風の歌が聞こえますか

僕に聞こえてくる風の歌を綴ります。

結婚の本質

根っこからいこう。
なぜ結婚という制度ができたのか、考えてみる。

恋愛というのは非常に強い不安定な感情だ。相手をどうしても独占したい
「この人の為だったら【家族だって、共同体だって】何だって捨てられる」
という強い感情。でも、ちょっと待ってください。そんな感情、野放しに
しといていいんですか? ^^; 野放しにしたら家族も、小さなコミュニティ
も、ひいては国家という共同体の運営すらやっかいになるんじゃないですか?
恐らくそんなことから、人類は自然発生的に「結婚」といううまい仕組みを
作ることになったに相違ない。

結婚とは「危険で不安定な恋愛感情」を囲い込んで「安定した家族愛」に
変換するための「社会的仕組み」なのだ。そこで子供などできればますます
都合がいい。「子供の成育」という共同体にとっても重要な社会的仕事に
恋人達は新しい生き甲斐を見つけて、恋愛感情はおだやかで安定した家族愛
に自然に変わっていくことだろう。<
恋愛が続くには「緊張」と「困難性」と「不安定さ」が欠かせない。ところ
が結婚するとその二人は公式に性的なパートナーとして認められる。同居
できるし、好きなときに好きなようにセックスができる。また同居すること
で今まで隠れていた生活の裏側やいい加減さも、相手に暴露されることになる。
生活の中で徐々に「緊張」と「困難性」と「不安定さ」が失われてゆくのだ。

女性は本能的に恋愛の継続には「緊張」が必要であることを知っているから、
結婚しても知恵をしぼってそういう状況を作ろうとする人もいる(ちょっと
した嫉妬、拗ねてみせる、あるいは自分の全てを見せず、謎を残し続ける努力
など)。しかし、男のほうは問題だ。ハナからそんなつもりなどなく努力も
しない。恋愛が二人でするものである以上、女性だけいくら努力したって
どうなるものでもない。かくして、二人の間は「恋人」から「夫婦」に落ち
着いてゆく。
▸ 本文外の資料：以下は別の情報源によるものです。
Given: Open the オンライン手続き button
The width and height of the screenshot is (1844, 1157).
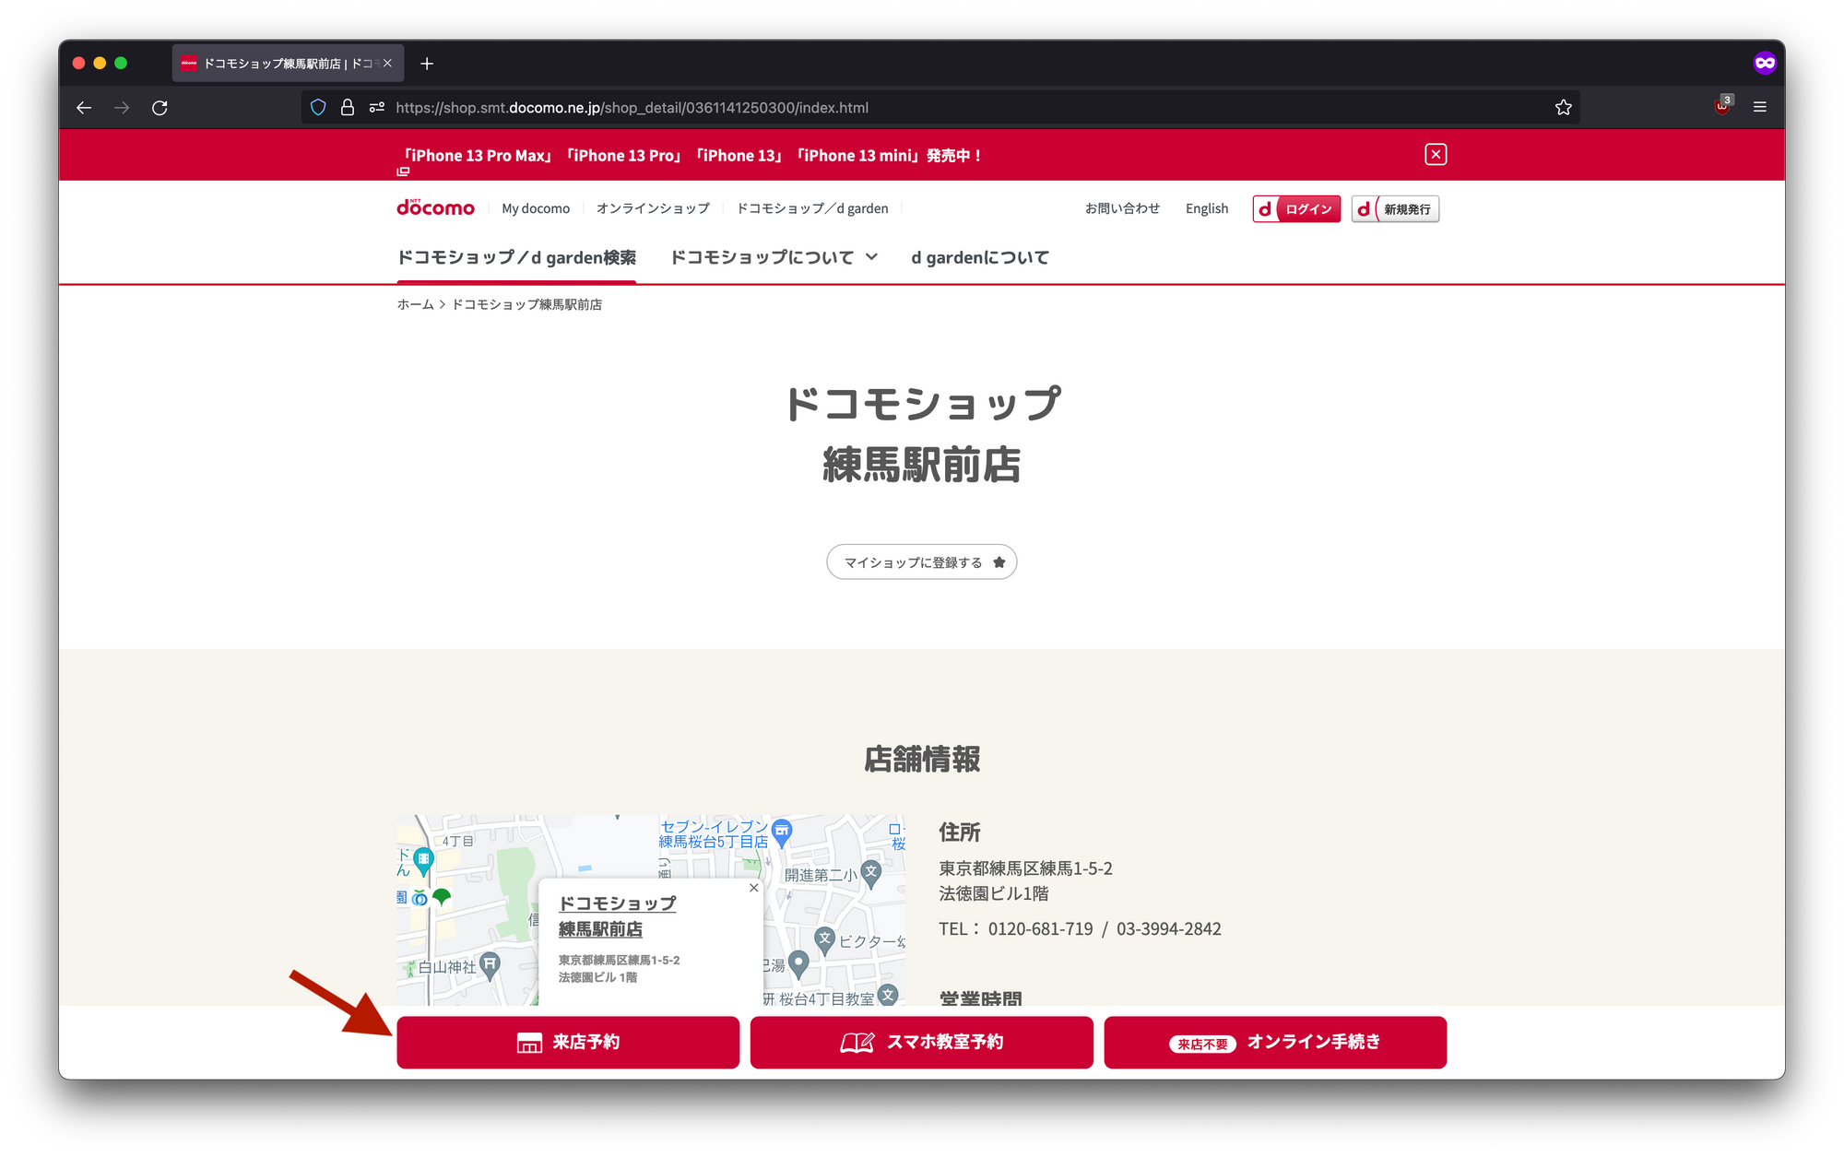Looking at the screenshot, I should point(1274,1042).
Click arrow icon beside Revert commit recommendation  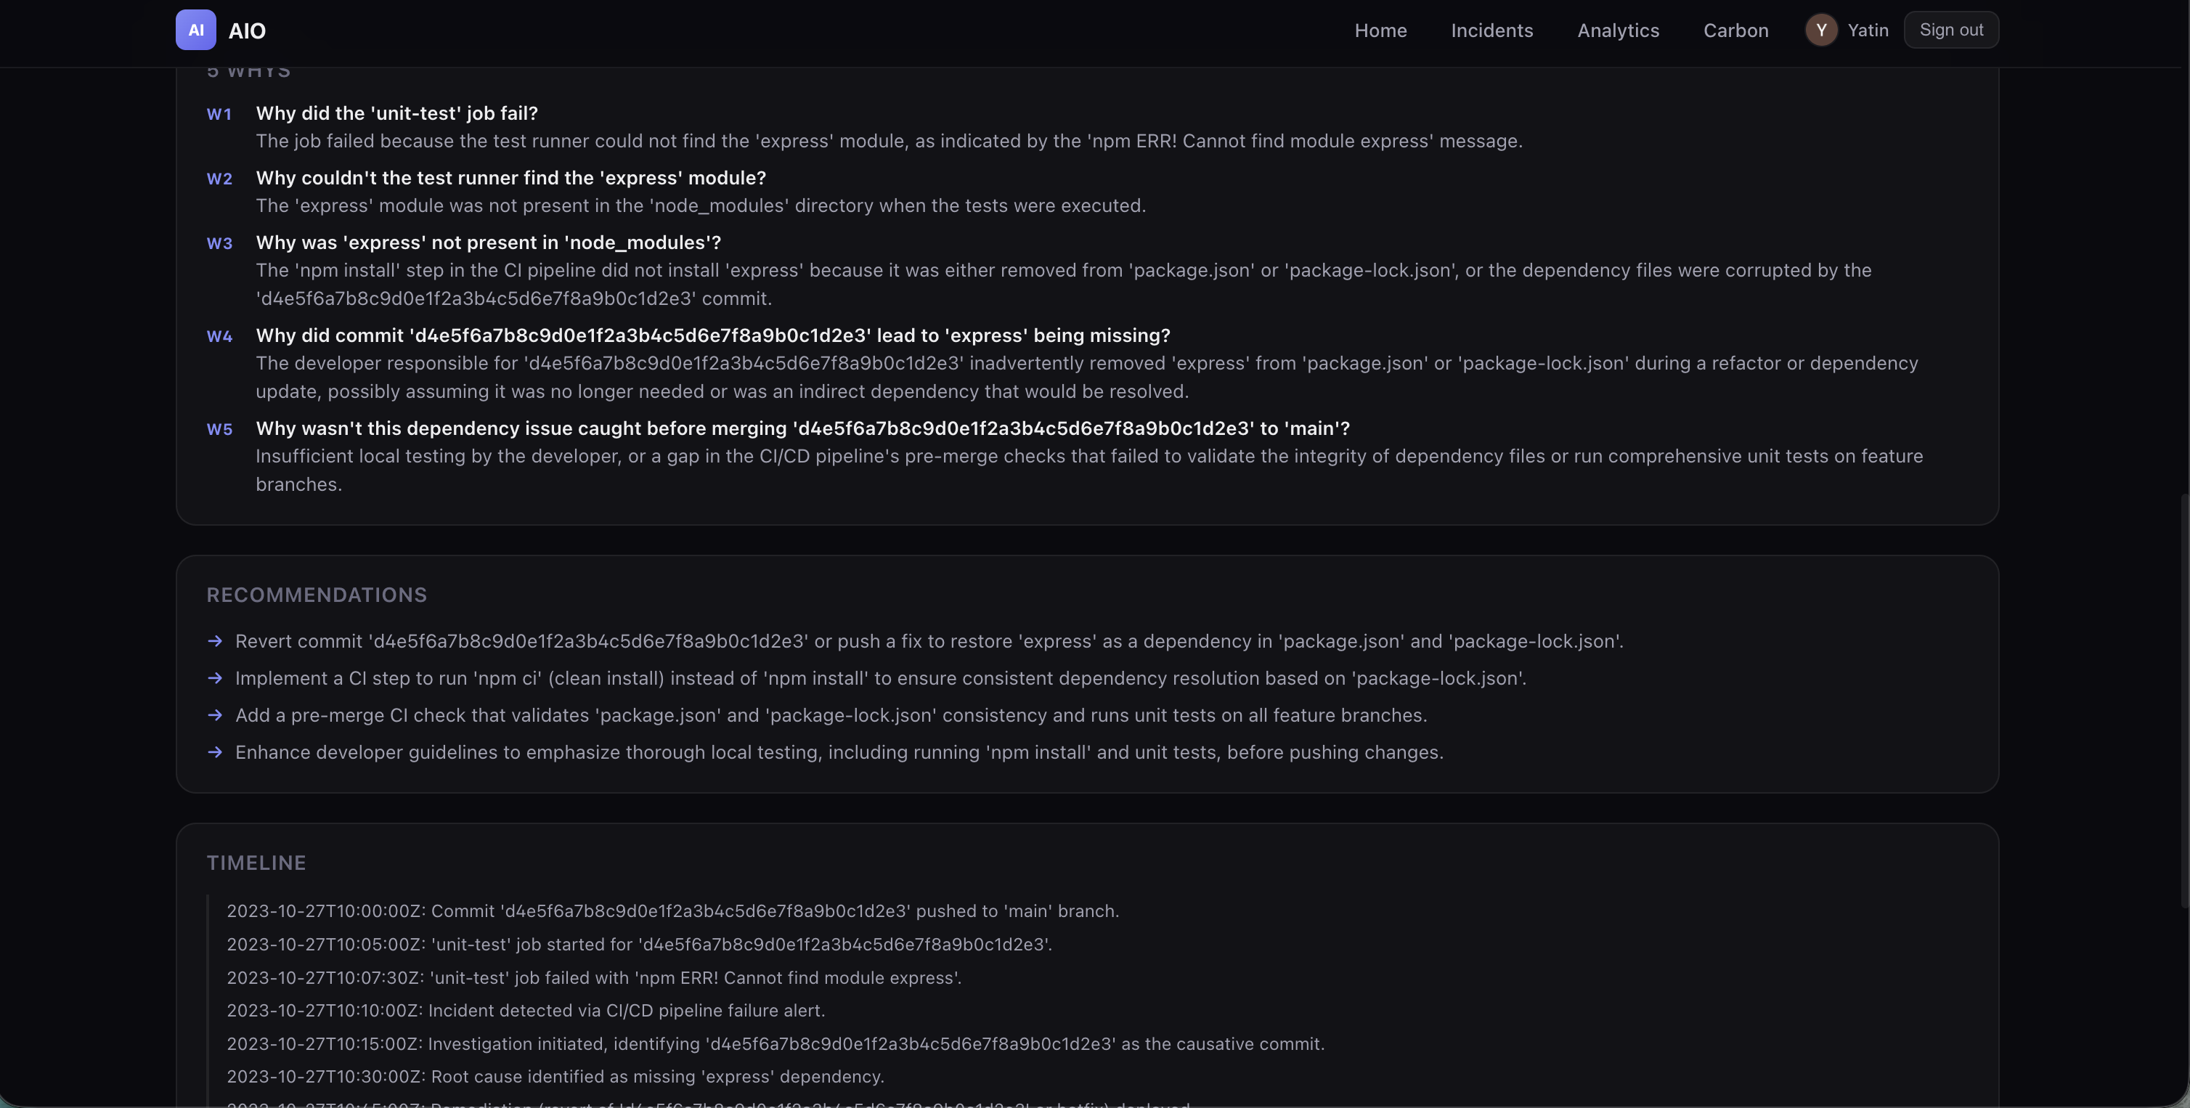click(x=215, y=641)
ちょうど空に上がった風船のガスが徐々に抜けて、最後は地球
の重力に負け、地表に静かに着地するように。

「結婚しても相手にずっと恋していたい」なんて思いを聞くことがある。
(こう言うのが必ず女性なのがとても興味深い。男はちっともそう思って
いない何よりの証拠だ。)以上のような理由で、それは本質的に無理だと
僕は思っている。それでもパートナーを「大切な人」と認識して家族とし
て「愛する」ことはできる。
ワクワクドキドキ「恋する」ことはできないとしても。